== Passage ==
Takondwa Lwazi

Personal information
- Born: 15 May 1992 (age 34) Lilongwe, Malawi
- Occupation: netball player
- Height: 1.60 m (5 ft 3 in)

Netball career
- Playing positions: C, WA

= Takondwa Lwazi =

Malawian netball player

Takondwa Lwazi also spelt as Takwonda Lwazi (born 15 May 1992) is a Malawian netball player who plays for Malawi internationally and for Malawian local club Blue Eagles in the positions of C and WA. She is known as one of the finest netball centre players to have played for Malawi despite being only 160cm tall in height. She also serves as a Police Sergeant in the Malawi Police Service.

== Career ==
She was part of the Malawi team which finished at fifth position at the 2013 Fast5 Netball World Series. In the same tournament, Malawi stunned England twice in the round robin match and in the playoff for the fifth place. Takondwa made her Commonwealth Games debut representing Malawi at the Commonwealth Games in 2014 where Malawi finished at fifth position.

== Data excerpt ==
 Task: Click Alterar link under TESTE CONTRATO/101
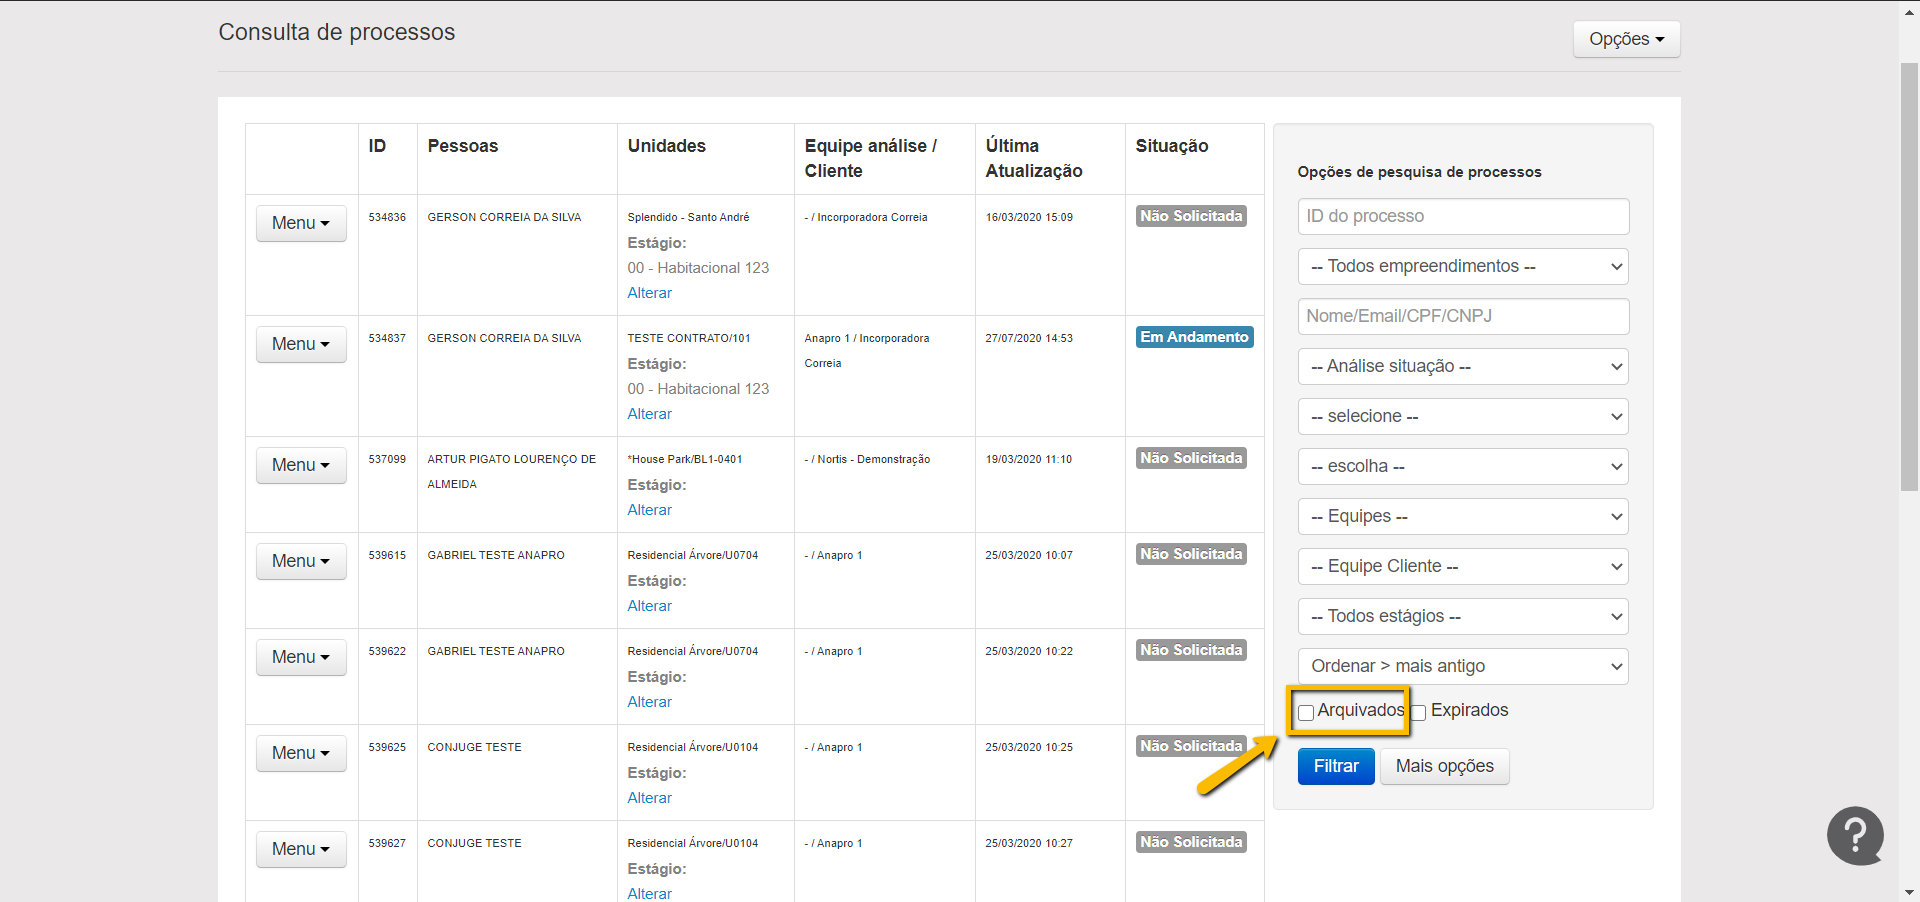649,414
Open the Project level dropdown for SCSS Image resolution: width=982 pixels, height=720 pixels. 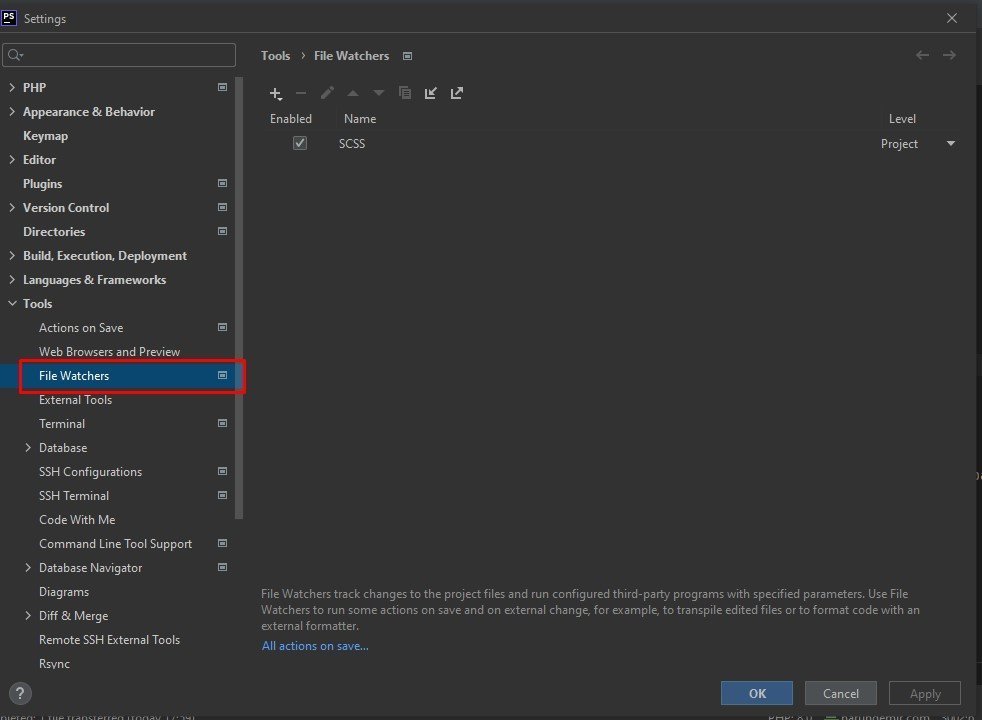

== Exercise requirements ==
a – Answer these questions about the Takondwa Lwazi article, one per line:
(i) Which Malawian local club does she play for?
(ii) What is her listed height in meters?
(iii) In what position did Malawi finish at the 2013 Fast5 Netball World Series?
b – Carry on the Takondwa Lwazi article from its last sentence.

== Responses to the tasks ==
a –
(i) Blue Eagles
(ii) 1.60 m
(iii) Fifth

b –
She was part of the Malawi team which claimed bronze medal at the 2016 Fast5 Netball World Series which was held in Melbourne. She was also a member of the Malawi side which finished last position at the 2014 Fast5 Netball World Series and 2017 Fast5 Netball World Series where Malawi lost all their matches in both tournaments. She was also part of the Malawi squad finished at fourth position at the 2018 Fast5 Netball World Series which was held in Melbourne.

She also took part in two Netball World Cup tournaments including the 2015 World Netball Championships and 2019 Netball World Cup where Malawi finished at sixth position in each occasions. She has also featured in Malawian squads for the 2018 African Netball Championships and 2019 African Netball Championships. She was named in Malawian netball squad for the women's netball tournament during the 2018 where Malawi finished at seventh position.

She was signed up to play for the Manchester Thunder at the British Fast5 All-Stars Championships which was held in October 2019. She was one of the three Malawian players alongside Loreen Ngwira and Joyce Mvula to play at the 2019 British Fast5 All-Stars Championships.

She was named in Malawian netball squad for the women's netball tournament at the 2022 Commonwealth Games.

National co-coaches Peace Chawinga-Kaluwa and Mary Waya announced a twelve person squad for the 2025 Netball Nations Cup. They chose six new names and six experienced players who were Lwazi, Joyce Mvula, Towera Vinkhumbo, Grace Mwafulirwa-Mhango, Thandi Galeta and Martha Dambo.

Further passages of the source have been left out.